Later, when I told my supervisor what I'd done, he mused that I should perhaps go and check the morgue on Sunday morning.
Sue Carr
Lifeworks Tangles
As an introduction of my work relating to Alzheimer's disease and other forms of dementia, I recently exhibited a suite of six original copperplate etchings at the Moose Jaw Art Museum. This first set of prints from this ongoing project specifically relates to my maternal grandmother's affliction with old-age dementia.
Each print is a culmination of disconnected images, which imply a fragmentation of thought but are also a construction of narrative. They may be a resurrection of my grandmother's memories, faded or romantically clear, but generally they make reference to various events in her past and present environments. Big Ben alludes to her homeland, England, which she often used to speak of. One of my grandmother's favourite foods is french fries. In the past her favourite was fish and chips, but now it's just the chips perhaps only because of the ease with which she can eat them by herself without making a mess. Symbolically or physically, many layers of memory, whether hers or a family member's, are included in each image.
The orange rice paper behind the assembled images contains the same black markings in each piece. These markings were made by rubbing the metal plates the prints are made from against the bricks and concrete of the permanent-care home where my grandmother lives. This represents the environment she is now familiar with: it has firm boundaries and is small and contained, but safe and secure.
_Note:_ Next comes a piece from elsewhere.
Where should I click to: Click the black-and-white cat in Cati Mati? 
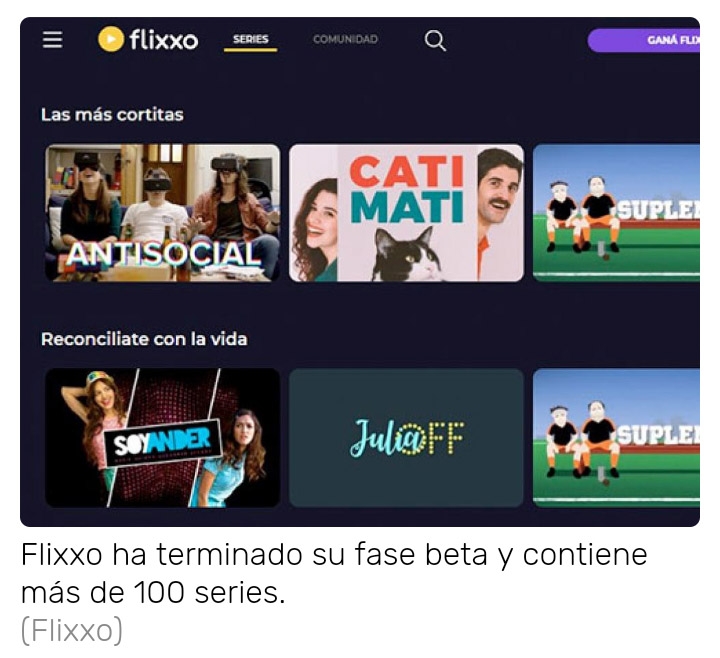pyautogui.click(x=406, y=255)
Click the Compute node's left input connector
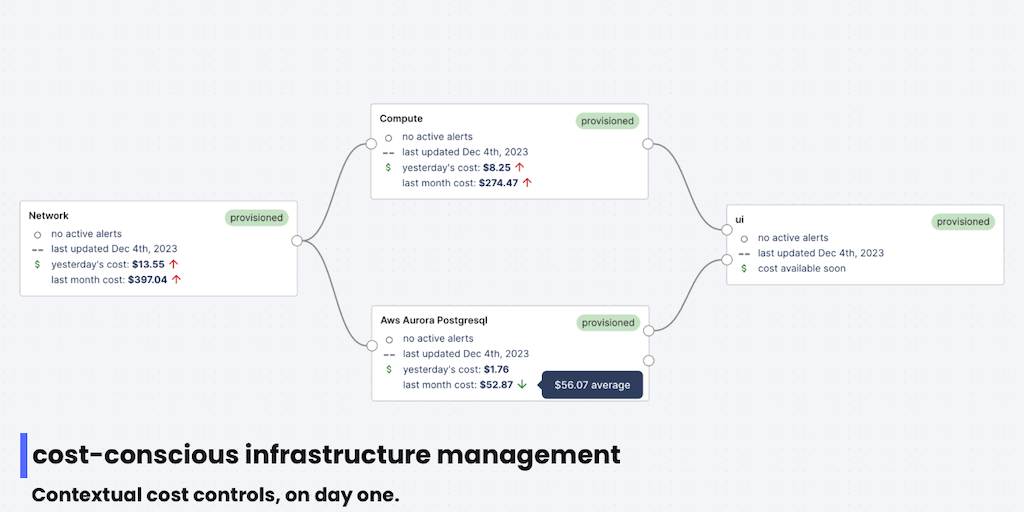The width and height of the screenshot is (1024, 512). [x=372, y=144]
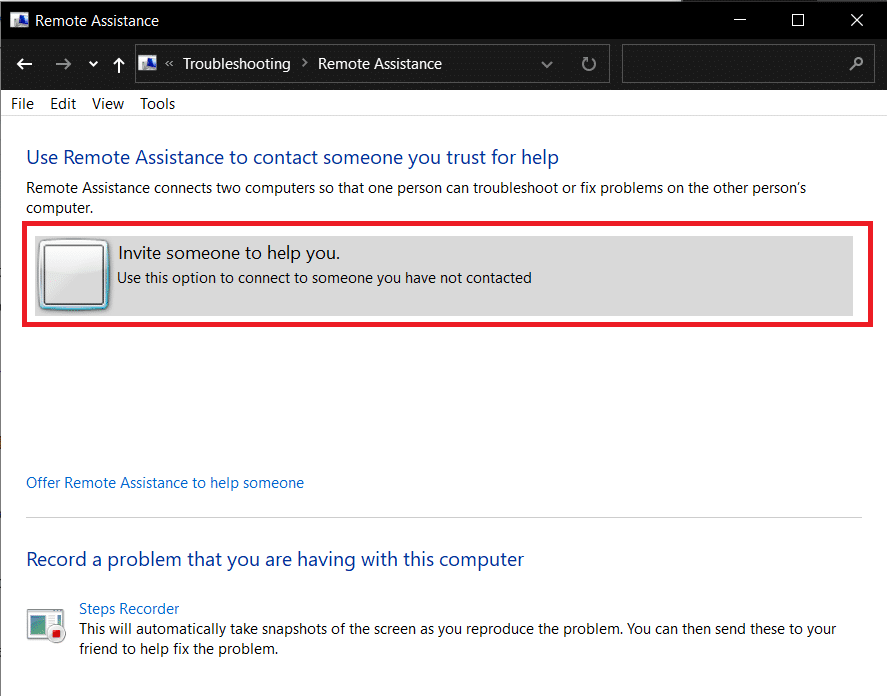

The actual caning (weaving) of the paper, which is consistent throughout my work, symbolizes an attempt at control. As I weave each strand of paper I think of how little or how much control relates to a specific image or thought. Perhaps there is very little control, which is often represented by a single, sometimes broken, strand. The actual physical weaving of the paper symbolizes a reorganization or "untangling" of the abnormal fibres in the cerebral nerve cells of dementia patients. A horizontal band of weaving placed at the same point across each picture plane (and worked into, around and through each smaller image) represents the brain's neural pathways. The loose strands of paper at either side represent abnormal fibres, which create a disruption of communication; hence, the messages lose their way at the synapse (the physical space between each work mounted on the wall). The detail of Empty Presence shows the weaving process involved. A finely netted gold thread placed over the horizontal strip of caning represents that last, fragile hold on sanity.
While walking through the gallery contemplating each image, the viewer hears a voice in the background a voice with a slight British accent, quietly speaking of nonsensical, unrelated things. It may be interrupted by sobbing, or possibly by intercom beeps reminiscent of hospital sounds. The voice comes from a video at one end of the room, while photos of the woman in the prints and of various family gatherings fade in and out across the TV screen. This is dementia.